— Start of Extract to read —

You are here

Modula-3 (article reprinted from USENIX ;login: November/December 1992)

(reprinted from USENIX ;login: November/December 1992)

Have you seen Modula-3?

Consider:

        MODULE Main;    (* hello1.m3 *)
        IMPORT Stdio, Wr;
        BEGIN
            Wr.PutText(Stdio.stdout, "Hello, world.\n");
        END Main.

The above program is written in Modula-3, one of the latest languages to descend from Algol. As you can see, the source looks a lot like Modula-2 or Pascal (or, if you live on the bleeding edge, you might agree that it looks a lot like Oberon).

As is true of the "Hello, World" program when written in other languages, our example does not begin to explicate Modula-3's interesting features; however, as with C, if you started by looking at a program which used all or even some of the interesting features, you would probably giggle and turn the page.

Modula-3 has explicit boundaries between modules. Types, constants, variables and procedures declared in a module are only accessable to other modules if the declaring module explicitly "exports" them. Contrast this to C, where all top-level names in a source file are globally visible at link time unless they are declared "static". A module which depends on entities from some other module must explicitly "import" the symbols it needs.

Consider:

        MODULE Main;    (* hello2.m3 *)
        FROM Wr    IMPORT PutText;
        FROM Stdio IMPORT stdout;
        BEGIN
            PutText(stdout, "Hello, world.\n");
        END Main.

In the first example, we imported the symbol tables from the Wr and Stdio modules, and then used their PutText and stdout symbols by qualifying those symbols with the names of the modules that exported them. In this second example, we imported only the PutText and stdout symbols -- now we can refer to them without module qualifiers. Note that the current recommended practice among experienced Modula-3 programmers is to always import symbol tables and use qualified references; you will rarely or never see local symbol aliases used in published Modula-3 source.)

Modula-3 is a strongly typed language whose loopholes are difficult enough and inconvenient enough to use that one tends to localize them to one or only a few "modules" (which, for now, you can think of as "source files"). This leads toward that ideal state of affairs where most of the ugly and nonportable code in a software system is located in one place; modules which are not declared to the compiler as "able to contain ugly, nonportable code" are prohibiting from containing such code. Examples of such code include most kinds of type casts, pointer arithmetic which could lead to alignment or byte-order gaffes, and use of dynamic memory in ways that could lead to memory leaks. Noone has yet invented a compiler which rejects code that is portably ugly.

Modula-3 has "objects", which for the OO-impaired are basically "records" (think "structs") which you can "subclass" (make another object just like this one but which adds some fields at the end or overrides the default values of existing fields) and which can contain "methods" (fields which are procedure ("function") pointers, calls to which are automagically rewritten by the compiler to pass as the first parameter the object variable whose method is being referenced).

— End of Extract to read —
— Start of Material —

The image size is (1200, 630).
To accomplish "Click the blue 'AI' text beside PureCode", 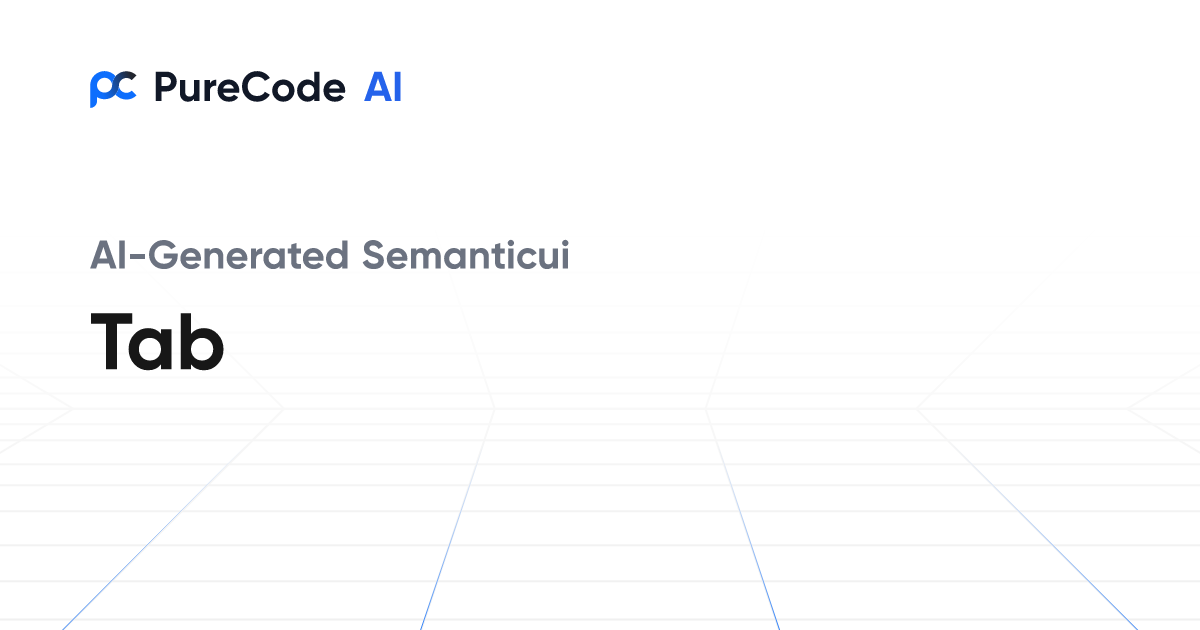I will pyautogui.click(x=383, y=88).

— End of Material —

▶ **To be done**
A – Return the stretch of the Modula-3 article from "Modula-3 (article reprinted" through "(* hello1.m3 *)".
B – Translate this sentence from the Modula-3 article into French: "Modula-3 has explicit boundaries between modules."
This work does not require the material.

▶ **Solutions below**
A –
Modula-3 (article reprinted from USENIX ;login: November/December 1992)

(reprinted from USENIX ;login: November/December 1992)

Have you seen Modula-3?

Consider:

        MODULE Main;    (* hello1.m3 *)

B – Modula-3 possède des frontières explicites entre les modules.